++++ Selected text ++++
Also called social impact bonds, the Pay for Success (PFS) method was first developed in the U.K. five years ago, and landed stateside in 2012. While just eight programs have been implemented domestically so far, it’s attracting attention for its model— a private-public partnership that pulls private sector investment into social services.

The twist is that the terms hinge on performance results: investors see returns based on benchmarks achieved, like say, a certain reduction in special education enrollment in elementary schools. Through outcome-based repayment, should the program fail, the government loses no money.

It’s a scheme where philanthropic investors spare cities the burden of putting up the initial funds, and bear the risk of smaller returns if projects fail.

Considerable savings were predicted by a feasibility study the city of Philadelphia released this summer evaluating a hypothetical anti-recidivism programs using PFS: for every dollar spent, the city would gain $1.70 cents in avoided costs, the authors of the study estimated.

“It’s not a panacea. There are serious concerns. But in this conversation, I will be a cheerleader,” said Ian Galloway, a Federal Reserve Bank of San Francisco researcher who spoke at a conference dedicated to PFS last month thrown by Philly’s Federal Reserve Bank. “What really animates me about Pay For Success is it creates a tool to invest in human capital.”

Staff for Mayor-elect Jim Kenney said he is aware of and interested in the program.

“Jim thinks innovative financing programs like Pay for Success are interesting ways to fund programs that could make significant positive impacts on the city,” said Kenney’s policy director Jim Engler. “Jim is monitoring the success of similar programs at the state level and also in other cities and will use the lessons learned there to inform decisions made by his administration.”
++++ Material shown ++++
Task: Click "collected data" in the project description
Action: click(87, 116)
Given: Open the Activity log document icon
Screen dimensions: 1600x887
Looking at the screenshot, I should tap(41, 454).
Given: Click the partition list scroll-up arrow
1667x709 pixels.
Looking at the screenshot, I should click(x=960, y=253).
++++
++++ Material shown ++++
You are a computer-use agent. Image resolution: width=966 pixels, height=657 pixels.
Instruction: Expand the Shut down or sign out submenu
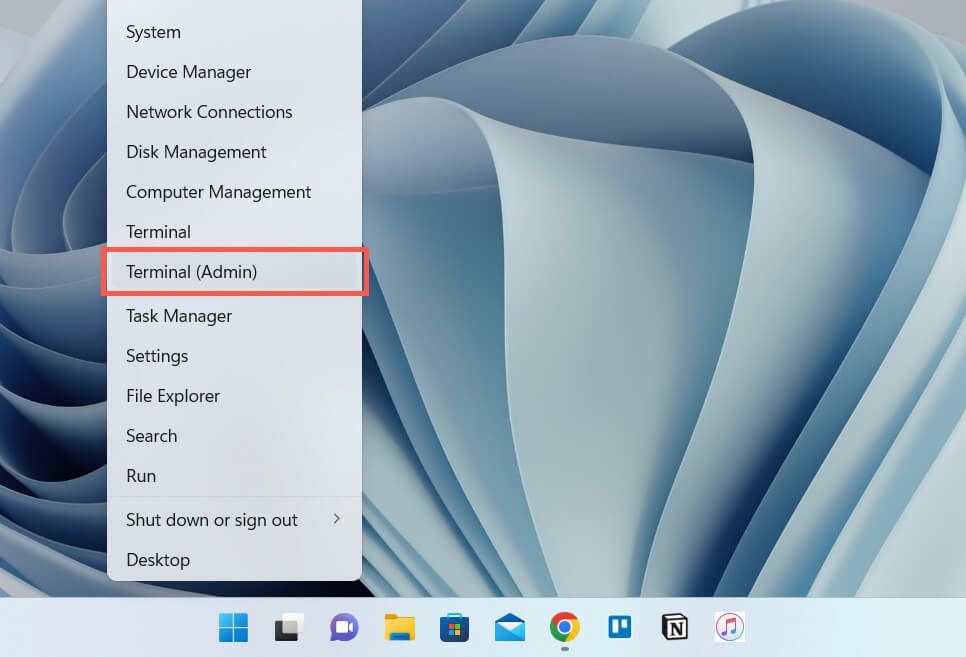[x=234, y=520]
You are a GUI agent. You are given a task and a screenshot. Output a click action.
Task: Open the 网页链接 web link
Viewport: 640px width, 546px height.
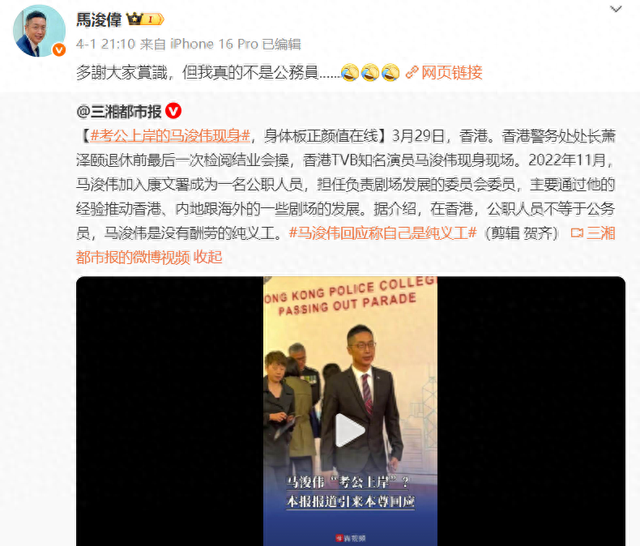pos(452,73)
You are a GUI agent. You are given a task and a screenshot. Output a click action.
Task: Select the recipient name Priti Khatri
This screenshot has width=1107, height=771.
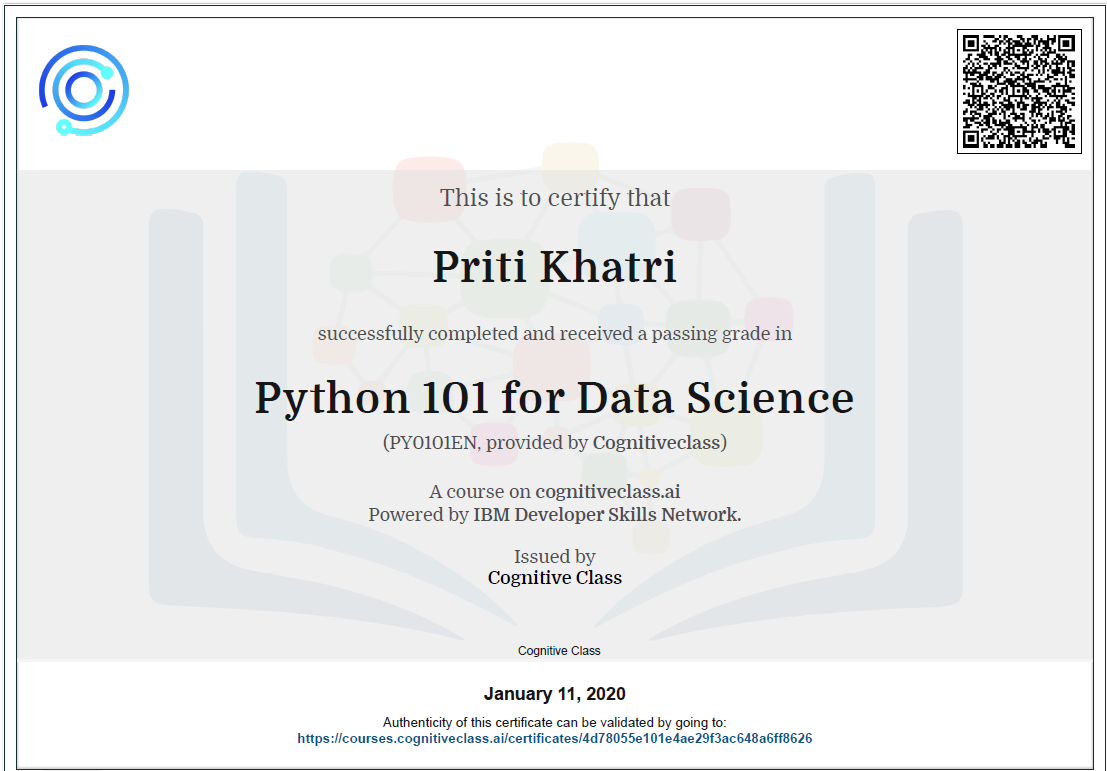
++++
Instructions
[A] In the Pay for Success article, in which country was the method first developed?
[B] Carry on the article about Pay for Success funding from its last sentence.

Responses
[A] The U.K.

[B]
Kenney’s word could soon be put to the test: aside from CCHP, there are at least two other Philly projects with plans brewing centered around PFS financing, says Noelle Baldini, a community engagement associate at the Federal Reserve Bank of Philadelphia: one would target recidivism, and another offer supportive housing for people with disabilities.

Meanwhile, CCHP is devising a feasibility plan of their own around PFS. In this case, the funds would cover wraparound services for the newly housed, and the outcomes would be more homeless patients off the streets.

Meanwhile, Mayor Michael Nutter, though soon to depart office, said at the conference that he hopes Philadelphia could become the “capital for Pay for Success” at the conference — citing the challenges in funding the social programs cities like Philly so badly need.

“I have to pass on the baton, but the business of government has to continue,” Nutter said. “The reality is there’s only so much we can do on our own,” he said.